Tunisie – Elections : Les cafouillages de l’ISIE provoquent colère et frustration chez les Tunisiens
Après un processus électoral unanimement salué comme net et sans bavure, une série d’étonnants cafouillages de la part de l’ISIE est en passe de gâcher la fête démocratique avec le report incessant de l’annonce des résultats définitifs. L’incompréhension prévaut parmi les observateurs locaux et internationaux, les médias et les citoyens.
C’est l’Arlésienne du moment ! Voilà 3 jours que les Tunisiens attendent les résultats complets et définitifs des élections de l’Assemblée Constituante, guettent les moindres communiqués de l’Instance Supérieure Indépendante des Elections qui rythment leur quotidien, rivés à leurs postes de télévision.

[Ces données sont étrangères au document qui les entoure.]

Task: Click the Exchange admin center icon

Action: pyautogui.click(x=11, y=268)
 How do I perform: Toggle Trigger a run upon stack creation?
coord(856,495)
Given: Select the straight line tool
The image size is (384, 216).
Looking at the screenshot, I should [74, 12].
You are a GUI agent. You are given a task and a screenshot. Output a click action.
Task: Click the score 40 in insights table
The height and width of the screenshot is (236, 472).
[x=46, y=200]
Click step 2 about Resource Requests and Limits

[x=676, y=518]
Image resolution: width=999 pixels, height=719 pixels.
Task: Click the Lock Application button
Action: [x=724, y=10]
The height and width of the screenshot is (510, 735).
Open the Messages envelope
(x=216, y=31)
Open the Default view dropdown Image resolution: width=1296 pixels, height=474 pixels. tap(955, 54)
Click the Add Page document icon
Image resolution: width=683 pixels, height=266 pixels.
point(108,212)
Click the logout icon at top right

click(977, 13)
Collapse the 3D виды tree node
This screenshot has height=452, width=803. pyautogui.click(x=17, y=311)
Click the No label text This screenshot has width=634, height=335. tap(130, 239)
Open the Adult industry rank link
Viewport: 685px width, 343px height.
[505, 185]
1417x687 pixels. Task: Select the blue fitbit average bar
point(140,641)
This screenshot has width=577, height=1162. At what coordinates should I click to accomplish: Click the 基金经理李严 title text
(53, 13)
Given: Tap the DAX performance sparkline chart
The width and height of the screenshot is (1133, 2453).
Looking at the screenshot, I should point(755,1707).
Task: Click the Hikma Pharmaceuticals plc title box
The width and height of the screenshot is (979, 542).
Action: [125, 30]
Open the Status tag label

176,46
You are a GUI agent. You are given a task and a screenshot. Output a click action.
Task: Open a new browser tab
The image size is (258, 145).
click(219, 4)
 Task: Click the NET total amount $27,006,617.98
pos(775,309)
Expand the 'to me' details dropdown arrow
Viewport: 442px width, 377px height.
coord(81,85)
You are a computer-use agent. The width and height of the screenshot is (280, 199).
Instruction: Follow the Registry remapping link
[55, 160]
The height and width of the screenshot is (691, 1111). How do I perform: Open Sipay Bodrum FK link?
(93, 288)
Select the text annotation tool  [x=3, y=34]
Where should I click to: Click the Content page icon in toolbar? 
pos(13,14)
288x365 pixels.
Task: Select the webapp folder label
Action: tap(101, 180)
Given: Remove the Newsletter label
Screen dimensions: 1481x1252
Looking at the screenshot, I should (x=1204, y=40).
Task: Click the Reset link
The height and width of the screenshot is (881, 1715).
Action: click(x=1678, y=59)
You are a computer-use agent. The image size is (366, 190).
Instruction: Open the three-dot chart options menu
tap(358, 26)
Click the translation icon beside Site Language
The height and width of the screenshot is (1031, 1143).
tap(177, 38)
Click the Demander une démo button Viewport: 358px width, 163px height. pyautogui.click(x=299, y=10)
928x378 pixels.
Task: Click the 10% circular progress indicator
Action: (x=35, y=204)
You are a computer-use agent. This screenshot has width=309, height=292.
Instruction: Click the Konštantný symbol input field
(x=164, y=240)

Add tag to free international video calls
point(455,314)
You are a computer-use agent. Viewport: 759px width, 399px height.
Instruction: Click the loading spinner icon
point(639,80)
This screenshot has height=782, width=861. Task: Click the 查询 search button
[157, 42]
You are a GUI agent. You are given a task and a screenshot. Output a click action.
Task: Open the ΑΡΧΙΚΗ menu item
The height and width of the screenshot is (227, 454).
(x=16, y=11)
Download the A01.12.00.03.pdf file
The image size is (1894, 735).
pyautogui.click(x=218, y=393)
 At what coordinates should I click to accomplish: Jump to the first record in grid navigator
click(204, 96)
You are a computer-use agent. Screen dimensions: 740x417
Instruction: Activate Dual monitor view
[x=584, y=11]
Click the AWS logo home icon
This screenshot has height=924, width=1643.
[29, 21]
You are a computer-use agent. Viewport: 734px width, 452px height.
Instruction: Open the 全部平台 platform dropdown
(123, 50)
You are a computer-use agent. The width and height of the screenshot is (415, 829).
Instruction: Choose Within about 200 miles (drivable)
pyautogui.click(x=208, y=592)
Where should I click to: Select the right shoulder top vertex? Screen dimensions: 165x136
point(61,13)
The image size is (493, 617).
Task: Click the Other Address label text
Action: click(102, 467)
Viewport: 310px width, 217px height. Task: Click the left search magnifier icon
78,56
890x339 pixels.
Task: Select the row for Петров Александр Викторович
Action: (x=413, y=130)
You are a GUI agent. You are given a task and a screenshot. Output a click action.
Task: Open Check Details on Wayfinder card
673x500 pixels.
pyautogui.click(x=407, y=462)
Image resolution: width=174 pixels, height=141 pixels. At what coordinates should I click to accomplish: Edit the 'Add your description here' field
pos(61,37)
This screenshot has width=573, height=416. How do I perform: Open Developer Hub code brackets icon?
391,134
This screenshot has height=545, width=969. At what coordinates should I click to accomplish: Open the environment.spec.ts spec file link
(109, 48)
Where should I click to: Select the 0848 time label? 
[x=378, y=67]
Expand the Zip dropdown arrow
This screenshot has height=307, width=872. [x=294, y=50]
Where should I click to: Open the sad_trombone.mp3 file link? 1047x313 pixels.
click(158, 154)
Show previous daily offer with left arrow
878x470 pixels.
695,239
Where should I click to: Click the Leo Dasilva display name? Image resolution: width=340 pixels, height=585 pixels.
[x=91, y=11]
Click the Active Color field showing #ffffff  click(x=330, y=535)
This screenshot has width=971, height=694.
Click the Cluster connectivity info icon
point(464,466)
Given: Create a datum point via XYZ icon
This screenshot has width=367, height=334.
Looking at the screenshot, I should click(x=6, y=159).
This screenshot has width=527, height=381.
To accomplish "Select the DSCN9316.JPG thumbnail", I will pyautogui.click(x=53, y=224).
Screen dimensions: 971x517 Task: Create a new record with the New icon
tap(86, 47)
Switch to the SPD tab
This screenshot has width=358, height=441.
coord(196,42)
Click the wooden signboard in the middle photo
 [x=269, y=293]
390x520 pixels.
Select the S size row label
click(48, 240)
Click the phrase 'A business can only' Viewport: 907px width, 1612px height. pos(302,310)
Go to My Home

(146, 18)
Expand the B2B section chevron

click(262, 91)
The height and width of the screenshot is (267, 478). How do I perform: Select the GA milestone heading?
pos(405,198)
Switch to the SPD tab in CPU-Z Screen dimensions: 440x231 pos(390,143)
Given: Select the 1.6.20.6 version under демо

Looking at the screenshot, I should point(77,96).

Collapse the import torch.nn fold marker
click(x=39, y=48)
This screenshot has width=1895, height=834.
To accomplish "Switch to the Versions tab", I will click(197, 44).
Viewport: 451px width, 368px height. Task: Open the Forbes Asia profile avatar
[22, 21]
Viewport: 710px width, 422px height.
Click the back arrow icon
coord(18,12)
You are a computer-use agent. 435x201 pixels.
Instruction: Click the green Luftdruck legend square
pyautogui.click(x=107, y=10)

Mais leur patience touche à son terme au bout de 4 reports consécutifs en 72 heures.
Censés être initialement rendus publics sous 24 heures après le début des dépouillements le 23 octobre, Kamel Jandoubi explique très vite, dès lundi soir, que la proclamation des résultats sera finalement faite mardi. Un premier report avec lequel tout le monde est plutôt indulgent au vu du taux de participation record dépassant toutes les attentes, mais un premier report qui désorganise déjà le planning des médias internationaux dont la plupart ont installé des studios provisoires dans l’enceinte même de nombreux hôtels de la capitale. Quand les réservations le permettent, la programmation doit être chamboulée, les invités censés commenter les résultats en sont réduits à spéculer. Beaucoup de médias étrangers doivent regagner leurs pays d’origine avec un goût d’inachevé et l’impression d’avoir couvert un non-évènement.
Quant aux journalistes locaux, nous en avons rencontré un grand nombre au Palais des Congrès, tous dépités mais résignés à attendre les prochaines apparitions médiatiques des responsables de l’ISIE à l’intérieur de l’imposant bâtiment. Le stress ambiant a donc logiquement causé une houleuse conférence de presse mercredi soir où Jandoubi a dû user d’un grand sens de la diplomatie pour calmer les journalistes. La séance questions a tourné au réquisitoire et aux demandes véhémentes d’explication.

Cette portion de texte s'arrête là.